Du côté de KMFDM, on tient le rythme : un an et demi après la sortie de HYËNA, la bande de Sascha Konietzko et Lucia Cifarelli est déjà de retour avec une nouvelle fournée d'hymnes que l'on devine fidèle à un savoir-faire qui n'a plus rien à prouver. KMFDM a quarante ans et bien que l'on ait souvent ironisé sur leur tendance à enchaîner des albums assez similaires, le dernier en date se démarquait avec une approche plus surprenante que ses prédécesseurs, comme si KMFDM avait désormais l'age où on s'en fout de répondre aux attentes. Avec son artwork signé Aidan ‘BRUTE’ Hughes et son titre en cinq lettres, des caractéristiques qui partagent la grande majorité de ses prédécesseurs, LET GO se présente fièrement, crânement même, comme le digne héritier de quatre décennies d'ultra heavy beats et d'hybridations diverses.
Le mélange entre la lourdeur des riffs et la légèreté de l'ambiance générale, entre la diction du Käpt'n K, toujours aussi monolithique que charismatique, et un entrain générale qui pourrait presque virer à l'hymne disco, le morceau-titre a tout du single de KMFDM. Du groove, un refrain minimaliste fait pour être scandé : on s'amuse, on est en terrain familier et on sent bien que KMFDM est de la même humeur faussement détendue que ces dernières années. LET GO : le titre invite au laisser-aller. Oublions nos postures, nos idées de limites stylistiques et leurs cases étriquées, KMFDM s'amuse et touche à tout. Si ces tendances ont toujours été présentes, elles s'expriment de manière totalement assumée ces dernières années.

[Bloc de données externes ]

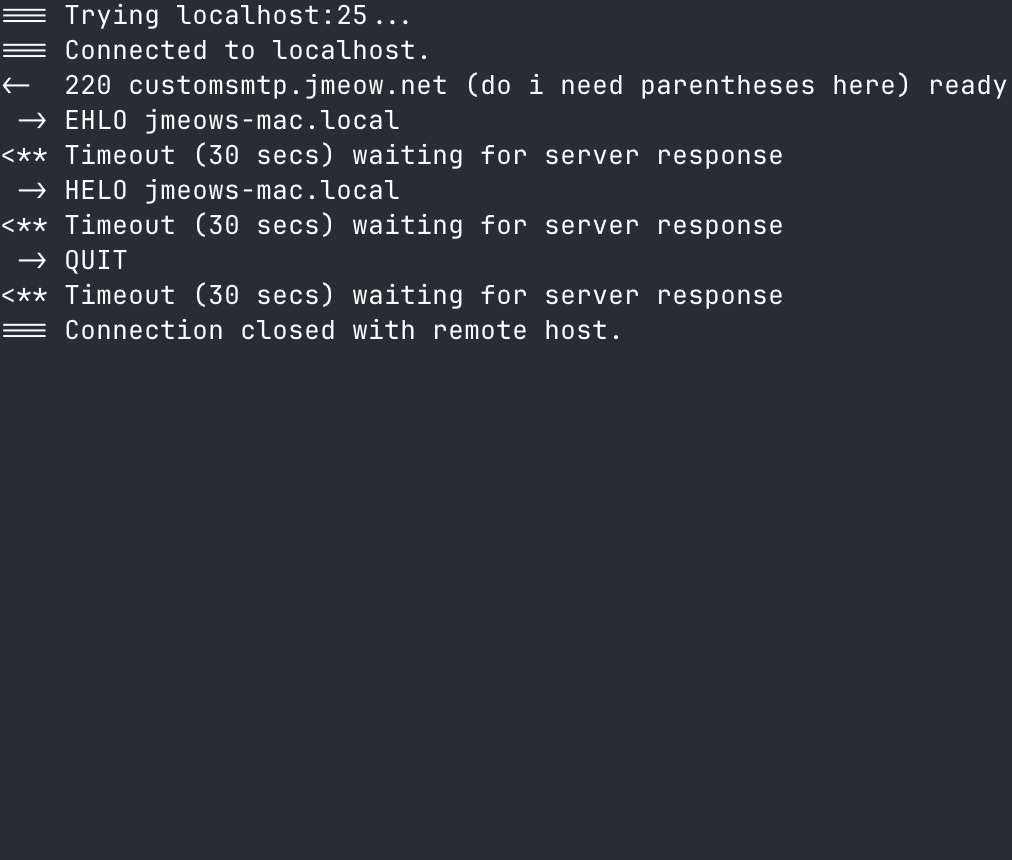Click the left arrow before the 220 response

coord(16,86)
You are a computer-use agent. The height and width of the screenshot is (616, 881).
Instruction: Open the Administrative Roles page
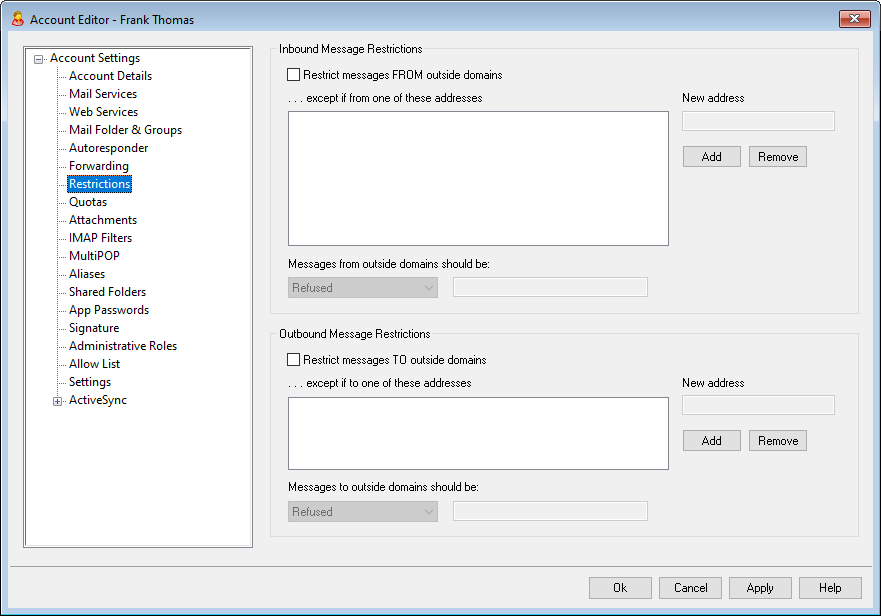122,346
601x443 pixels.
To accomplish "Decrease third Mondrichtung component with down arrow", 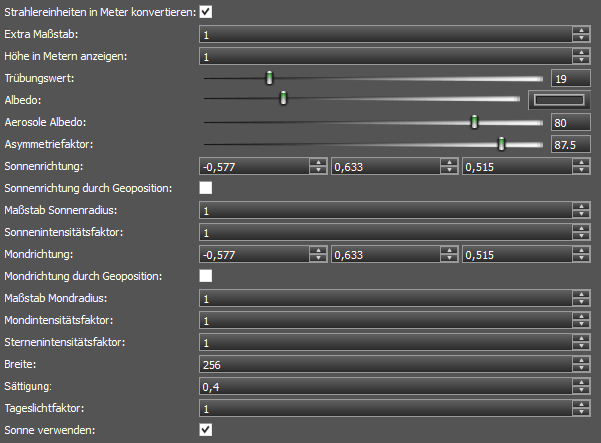I will [x=581, y=258].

Il y a quelque chose de ludique, jouissif même, dans cet appétit : des cuivres piqués au reggae qui donnent régulièrement une couleur psychédélique, les touches funk corrompues par les guitares de PUSH!, l'ambiance plus menaçante de NEXT MOVE (véritable earworm) et son rap signé Andrew “Ocelot” Lindsley (déjà présent sur les deux derniers albums de KMFDM), les refrains electro-punk crachés avec fureur de WHEN THE BELL TOLLS, la pop nostalgique teintée d'ironie d'AIRHEAD, la mélancolie darkwave de TOUCH, la pesanteur pleine de morgue germanique d'ERLKÖNIG... Une fois encore, la musique de KMFDM s'enrichit d'influences variées et gagne en richesse, en diversité et en surprises stimulantes tout en s'éloignant du metal industriel bourrin et son efficacité primitive si satisfaisante. Ce n'est pas la première fois (on pense notamment au génial album NIHIL), mais on a souvent tendance à l'oublier.
On mentionnait plus haut comment le groupe chatouillait nos fibres nostalgiques avec AIRHEAD et son ode à des années 70 et 80 fantasmées pleines de consumérisme et de superficialité : on avoue préférer le retour en arrière offert en fin d'album avec WW2023. On connaît la facette plus politique de KMFDM et les voir revisiter leur titre de 2003 inspiré par les guerres de l'administration Bush a la sauce dub nous laisse avec un arrière-goût à la fois sinistre et décalé en bouche, histoire de rappeler que cette décontraction de façade n'est pas dénuée d'une certaine ironie au pessimisme apocalyptique.
C'est finalement, là encore, que réside l'intérêt principal de LET GO, dans cet équilibre si particulier entre le fun et quelque chose de plus sombre qui rôde sous la surface, entre le respect des codes de KMFDM et leurs tendances cosmopolites à vouloir tout embrasser, tout incorporer à leur musique, mais aussi dans ce renvoi perpétuel au passé, à la nostalgie, contrebalancé par une attitude tournée vers l'avant, vers les expériences et la modernité. On apprécie autant d'identifier ces guitares identifiables entre mille (mais plus en retrait que par le passé) que les audaces auxquelles elles viennent se greffer. Du côté de KMFDM, on peut désormais tout se permettre sans perdre sa cool-attitude et LET GO dégage un vent de fraîcheur intacte, une énergie presque juvénile.